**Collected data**
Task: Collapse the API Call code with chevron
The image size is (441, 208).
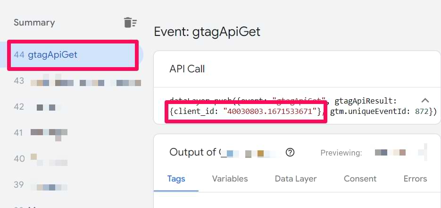Action: [x=425, y=100]
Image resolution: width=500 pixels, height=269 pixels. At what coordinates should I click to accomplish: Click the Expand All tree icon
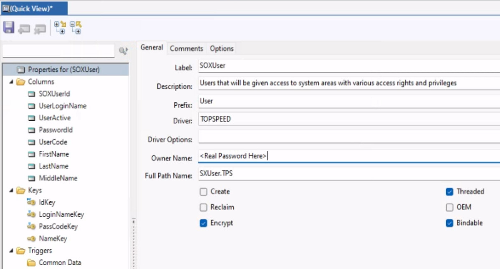[x=60, y=28]
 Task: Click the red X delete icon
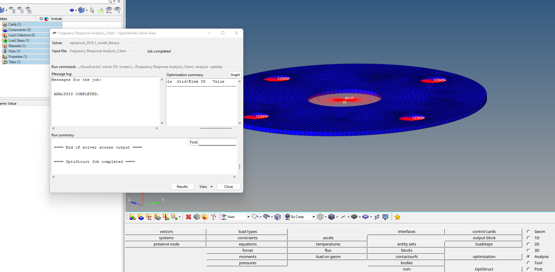point(188,217)
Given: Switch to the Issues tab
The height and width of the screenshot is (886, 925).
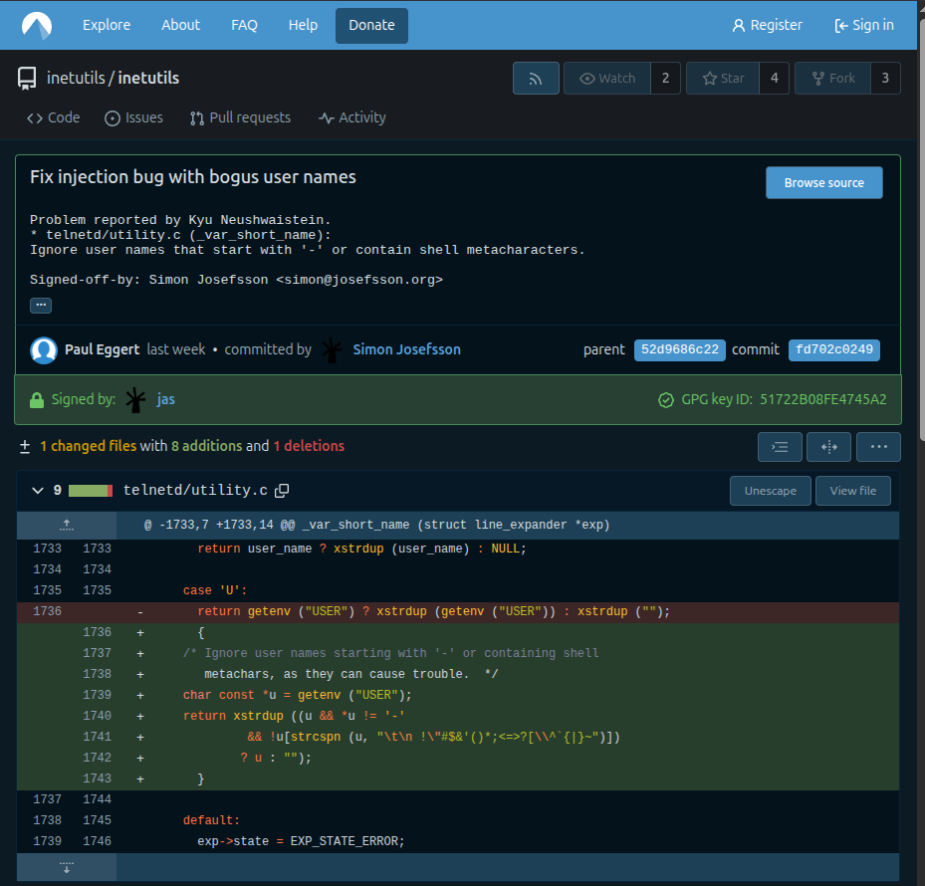Looking at the screenshot, I should [x=134, y=117].
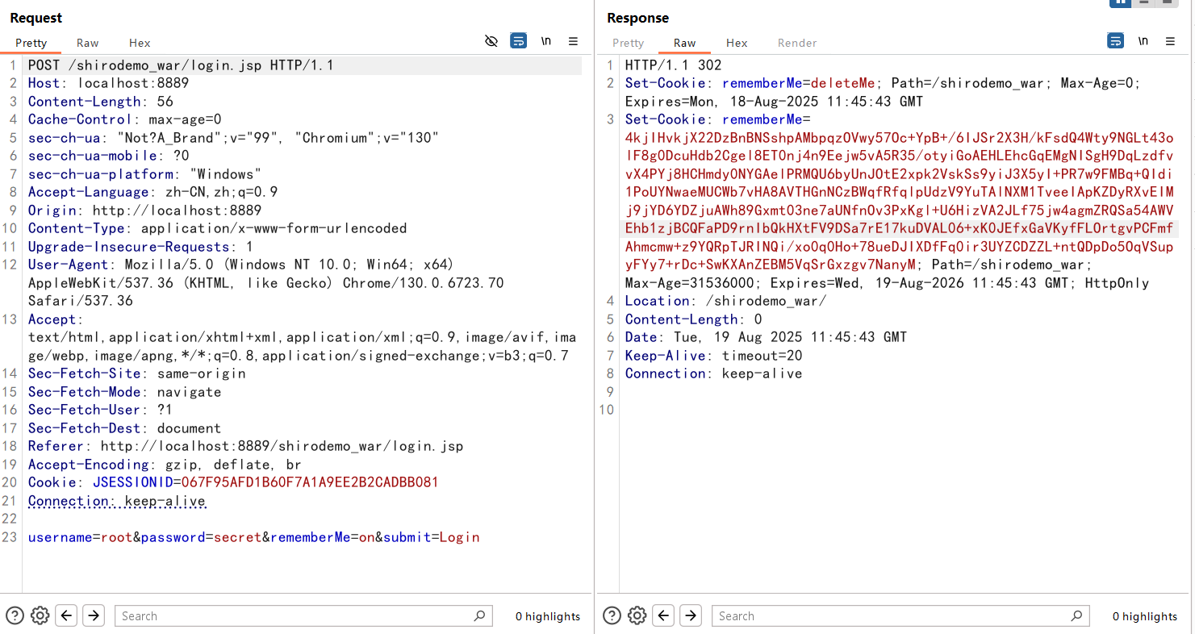Toggle word wrap in the Request panel
Image resolution: width=1195 pixels, height=634 pixels.
click(519, 41)
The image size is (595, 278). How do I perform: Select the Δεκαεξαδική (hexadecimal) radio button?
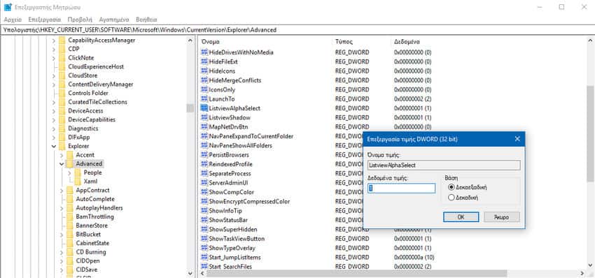(x=452, y=187)
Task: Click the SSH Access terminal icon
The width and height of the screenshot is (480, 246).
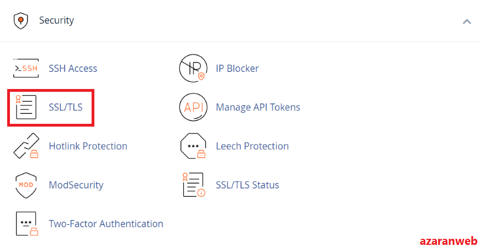Action: click(x=26, y=68)
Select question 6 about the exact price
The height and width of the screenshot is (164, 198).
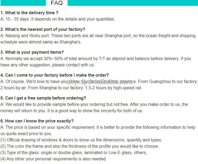pos(37,121)
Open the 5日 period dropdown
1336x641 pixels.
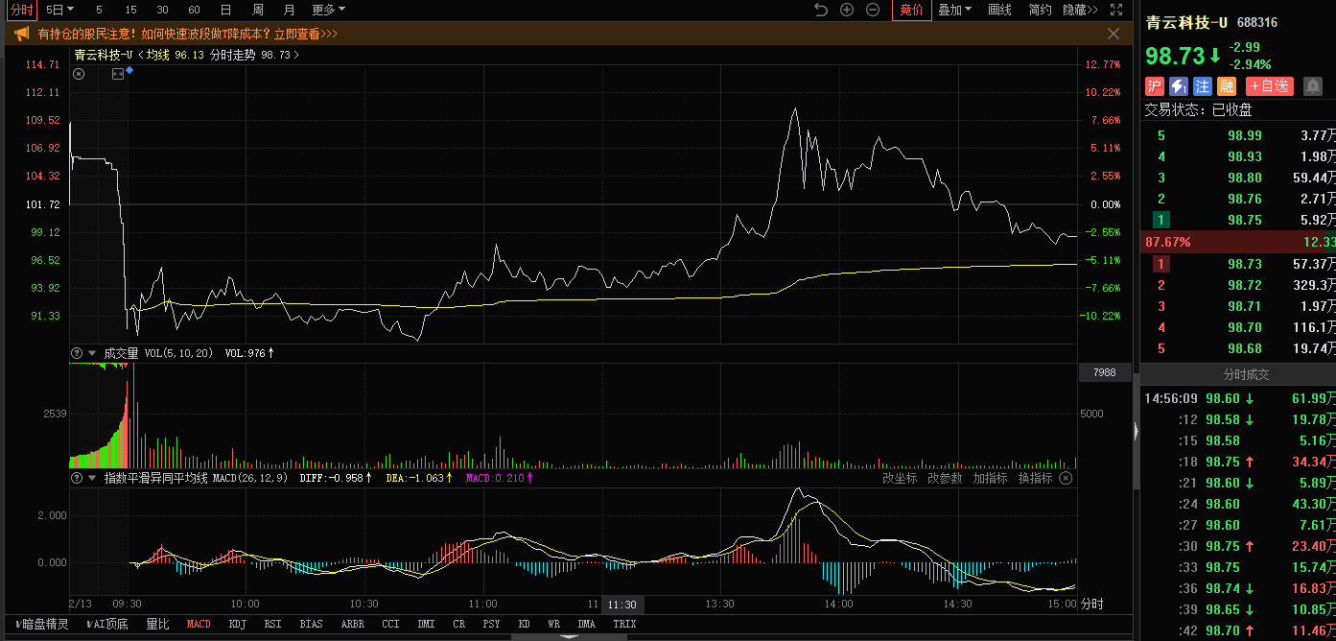tap(60, 10)
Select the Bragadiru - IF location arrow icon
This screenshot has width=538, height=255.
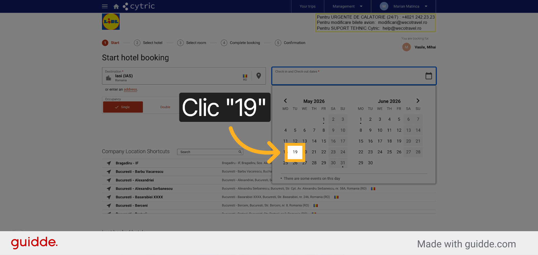[x=109, y=163]
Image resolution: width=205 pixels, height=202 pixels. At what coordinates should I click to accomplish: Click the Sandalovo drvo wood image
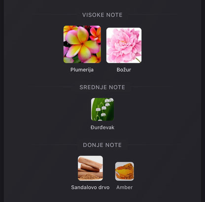point(90,168)
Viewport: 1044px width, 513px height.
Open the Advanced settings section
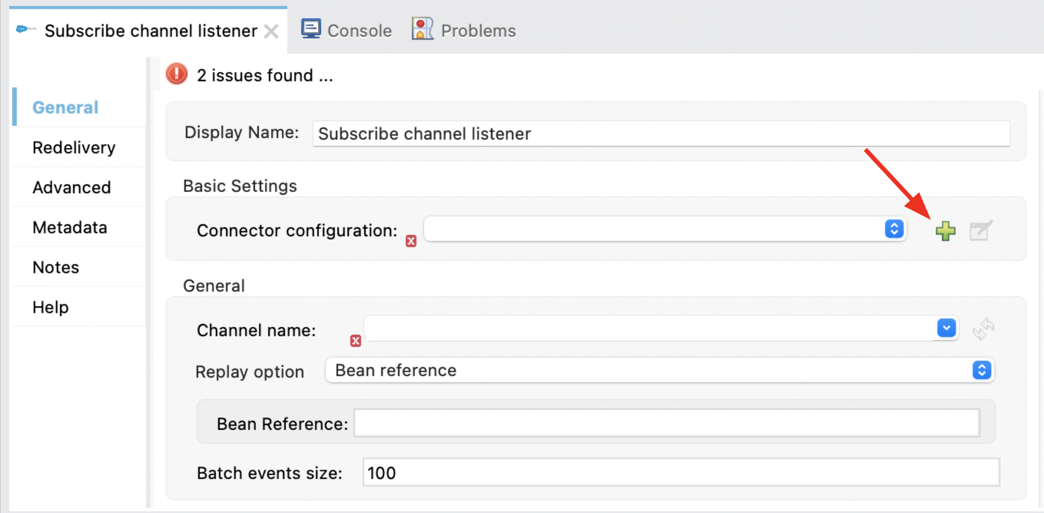click(x=71, y=187)
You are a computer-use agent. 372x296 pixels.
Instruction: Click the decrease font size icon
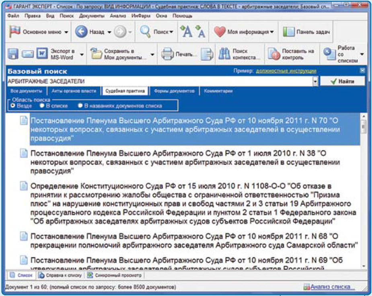click(200, 32)
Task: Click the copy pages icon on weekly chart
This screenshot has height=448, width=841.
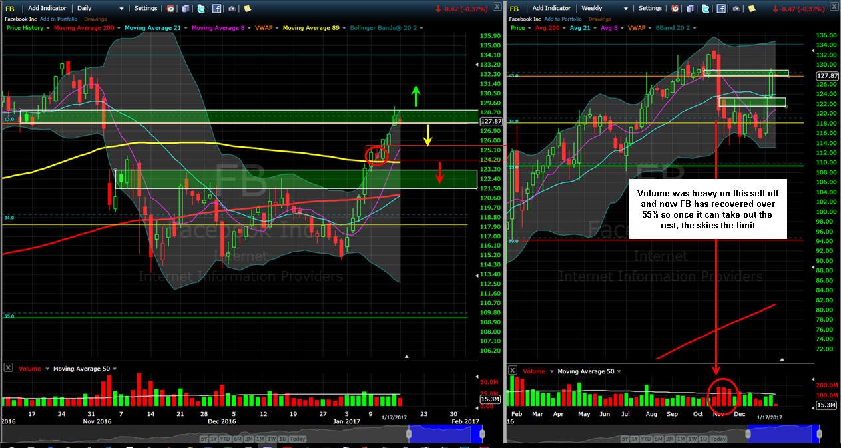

**INSTRUCTIONS FOR THE TASK**
Once the line containing "The height and width of the screenshot is (164, 198)." is found, it and every line through the end of the records above should be output exactly, with no pictures.

**RESULT FOR THIS TASK**
The height and width of the screenshot is (164, 198).
pos(37,121)
Open the 5日 period dropdown
1336x641 pixels.
tap(60, 10)
Select the Bragadiru - IF location arrow icon
This screenshot has width=538, height=255.
[x=109, y=163]
Image resolution: width=205 pixels, height=202 pixels. At what coordinates should I click to accomplish: Click the Sandalovo drvo wood image
point(90,168)
Viewport: 1044px width, 513px height.
Open the Advanced settings section
click(x=71, y=187)
You are a computer-use agent. 372x296 pixels.
Instruction: Click the decrease font size icon
click(200, 32)
Task: Click the copy pages icon on weekly chart
This screenshot has height=448, width=841.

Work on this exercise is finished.